Après une incursion à Malacca, il arrive au Japon, où il pénètregrâce à l'appui d'un criminel, qui le guide clandestinement. Il y reste deux ans, sans avoir obtenu de grands résultats, mais ayant préparé le terrain pour ses continuateurs. Il meurt le 2 décembre 1552, en vue des rivages de la Chine (sans y avoir pénètre,) âgé de 46 ans, après avoir parcouru l'Asie pendant 10 années. (En 1612, on exhumera son corps et l'on en détachera un bras, sur l'ordre du général jésuite Aquaviva. Cette relique se trouve encore à Rome. J'ai dit plus haut que les conversions obtenues par les Jésuites étaient superficielles. En effet, ils se contentaient d'obtenir une adhésion de principe, sachant bien que, s'ils avaient voulu faire pénétrer intégralement les conceptions chrétiennes dans les cerveaux, ils n'auraient converti personne — et leur influence politique et sociale n'aurait pu se développer, par suite, aussi rapidement qu'elle le fit. Ils accommodèrent donc les dogmes chrétiens aux cultes locaux, afin de les faire accepter des "idolâtres."

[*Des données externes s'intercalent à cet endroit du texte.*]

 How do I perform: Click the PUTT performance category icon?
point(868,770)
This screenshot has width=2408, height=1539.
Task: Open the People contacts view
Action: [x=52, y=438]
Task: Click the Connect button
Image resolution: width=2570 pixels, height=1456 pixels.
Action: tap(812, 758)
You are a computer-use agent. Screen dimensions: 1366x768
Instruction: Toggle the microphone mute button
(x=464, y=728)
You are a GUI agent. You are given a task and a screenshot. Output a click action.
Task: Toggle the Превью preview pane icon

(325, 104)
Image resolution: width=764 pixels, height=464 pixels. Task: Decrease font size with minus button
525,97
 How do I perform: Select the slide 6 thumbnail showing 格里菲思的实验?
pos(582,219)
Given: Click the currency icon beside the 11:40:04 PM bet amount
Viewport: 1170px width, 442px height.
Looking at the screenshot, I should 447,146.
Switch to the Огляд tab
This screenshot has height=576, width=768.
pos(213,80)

On pourrait citer des exemples bien amusants de ces accommodements. Ils allèrent jusqu'à écrire, pour les Japonais, une histoire spéciale de Jésus-Christ, tout a fait différente de celle qui est enseignée dans nos pays par l'Église. Leurs exagérations furent si grandes qu'il y eut des plaintes et des enquêtes et que le Vatican fut obligé de sévir. Des rites malabares (Inde) et les rites chinois furent condamnés solennellement par Rome en 1645 — ce qui ne veut pas dire que les Jésuites les abandonnèrent totalement et immédiatement. En attendant, ils avaient trouvé le moyen de rafler, non seulement dans les Indes, la Chine, mais le Tonkin, l'Annam, la Cochinchine, d'immenses richesses. Selon leur habitude, ils avaient concurrencé terriblement les autres ordres religieux ; ils obtinrent même du pape Grégoire XIII une bulle leur accordant l'exploitation exclusive des Missions au Japon. Il est vrai que cette bulle outrancière, qui fermait la porte aux religieux autres que les Jésuites, fut révoquée par les successeurs de ce pape trop docile.